Find linear models for each set of data. In what year will the two quantities be equal?
Year-1970 1975 1980 1985 1990 1995 2000
men (years) 67.6 69.3 70.4 71.6 72.2 72.8 74.9
women (years) 75.1 76.8 77.5 78.2 78.8 79.2 79.9
Let x be the number of years since 1970. What is the linear model for men?
y=__x+___
To find the linear model for men, we need to find the equation of the line that best fits the data points (x, y), where x is the number of years since 1970 and y is the respective men's life expectancy.

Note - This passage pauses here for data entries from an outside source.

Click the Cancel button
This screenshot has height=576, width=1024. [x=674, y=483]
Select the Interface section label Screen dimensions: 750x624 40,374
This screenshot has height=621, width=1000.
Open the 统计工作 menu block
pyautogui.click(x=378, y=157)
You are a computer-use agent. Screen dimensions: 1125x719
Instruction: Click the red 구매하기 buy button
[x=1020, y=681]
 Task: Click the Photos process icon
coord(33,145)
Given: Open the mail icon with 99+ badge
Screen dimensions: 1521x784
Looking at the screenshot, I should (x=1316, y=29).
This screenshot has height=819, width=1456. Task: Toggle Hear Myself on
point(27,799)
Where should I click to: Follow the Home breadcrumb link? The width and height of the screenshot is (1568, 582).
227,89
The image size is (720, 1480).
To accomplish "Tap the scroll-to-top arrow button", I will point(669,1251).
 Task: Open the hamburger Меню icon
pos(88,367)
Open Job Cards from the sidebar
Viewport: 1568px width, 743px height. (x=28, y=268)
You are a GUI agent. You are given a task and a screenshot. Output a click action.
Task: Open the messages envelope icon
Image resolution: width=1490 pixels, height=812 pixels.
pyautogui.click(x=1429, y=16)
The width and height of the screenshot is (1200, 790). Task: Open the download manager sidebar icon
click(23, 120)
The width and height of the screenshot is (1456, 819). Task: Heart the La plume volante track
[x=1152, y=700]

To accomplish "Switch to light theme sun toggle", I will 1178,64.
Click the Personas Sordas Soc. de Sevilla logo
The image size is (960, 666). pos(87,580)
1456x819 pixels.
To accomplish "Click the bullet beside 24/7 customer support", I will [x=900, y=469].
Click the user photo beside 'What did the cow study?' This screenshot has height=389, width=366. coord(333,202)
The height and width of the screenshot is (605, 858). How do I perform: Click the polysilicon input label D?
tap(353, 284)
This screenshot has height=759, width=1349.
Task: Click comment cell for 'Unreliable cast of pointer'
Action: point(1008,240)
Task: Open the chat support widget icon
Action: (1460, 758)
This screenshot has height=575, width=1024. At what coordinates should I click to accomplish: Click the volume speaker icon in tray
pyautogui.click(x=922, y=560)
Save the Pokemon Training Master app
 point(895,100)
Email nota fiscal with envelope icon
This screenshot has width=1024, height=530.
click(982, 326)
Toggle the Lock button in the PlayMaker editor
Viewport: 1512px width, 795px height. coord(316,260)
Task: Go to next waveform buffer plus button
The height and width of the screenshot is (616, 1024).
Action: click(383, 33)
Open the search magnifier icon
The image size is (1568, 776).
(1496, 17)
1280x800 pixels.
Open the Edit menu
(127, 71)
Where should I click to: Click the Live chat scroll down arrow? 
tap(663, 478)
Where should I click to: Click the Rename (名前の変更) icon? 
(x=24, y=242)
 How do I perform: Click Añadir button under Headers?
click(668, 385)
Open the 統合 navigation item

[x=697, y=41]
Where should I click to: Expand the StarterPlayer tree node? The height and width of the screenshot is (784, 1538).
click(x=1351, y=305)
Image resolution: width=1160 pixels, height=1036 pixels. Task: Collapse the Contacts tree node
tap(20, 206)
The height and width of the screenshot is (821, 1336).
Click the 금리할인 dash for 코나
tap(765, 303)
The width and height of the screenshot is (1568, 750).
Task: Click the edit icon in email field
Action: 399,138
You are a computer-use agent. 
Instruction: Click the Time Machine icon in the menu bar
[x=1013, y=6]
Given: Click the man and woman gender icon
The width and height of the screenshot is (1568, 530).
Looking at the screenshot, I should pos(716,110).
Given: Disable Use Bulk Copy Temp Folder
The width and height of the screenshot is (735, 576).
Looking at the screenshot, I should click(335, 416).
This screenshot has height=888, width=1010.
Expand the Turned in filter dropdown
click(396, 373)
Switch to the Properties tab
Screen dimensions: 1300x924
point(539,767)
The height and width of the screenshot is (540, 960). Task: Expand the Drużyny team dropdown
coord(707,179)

First, let's calculate the slope of the line:
Slope (m) = (men's life expectancy in 2000 - men's life expectancy in 1970) / (years in 2000 - years in 1970)
= (74.9 - 67.6) / (2000 - 1970)
= 7.3 / 30
Then, let's choose any point on the line and write the linear equation using the point-slope form:
(x1, y1) = (0, men's life expectancy in 1970) = (0, 67.6)
y - y1 = m(x - x1)
y - 67.6 = (7.3 / 30)(x - 0)
y - 67.6 = (7.3 / 30)x
y = (7.3 / 30)x + 67.6
So, the linear model for men is:
y = (7.3 / 30)x + 67.6
Now, let's find out in what year the men's and women's life expectancies will be equal.
We can set the two equations equal to each other and solve for x:
(7.3 / 30)x + 67.6 = (7.3 / 30)x + b
We can cancel out the (7.3 / 30) on both sides:
b = 67.6
Therefore, the two quantities will be equal in any year since 1970.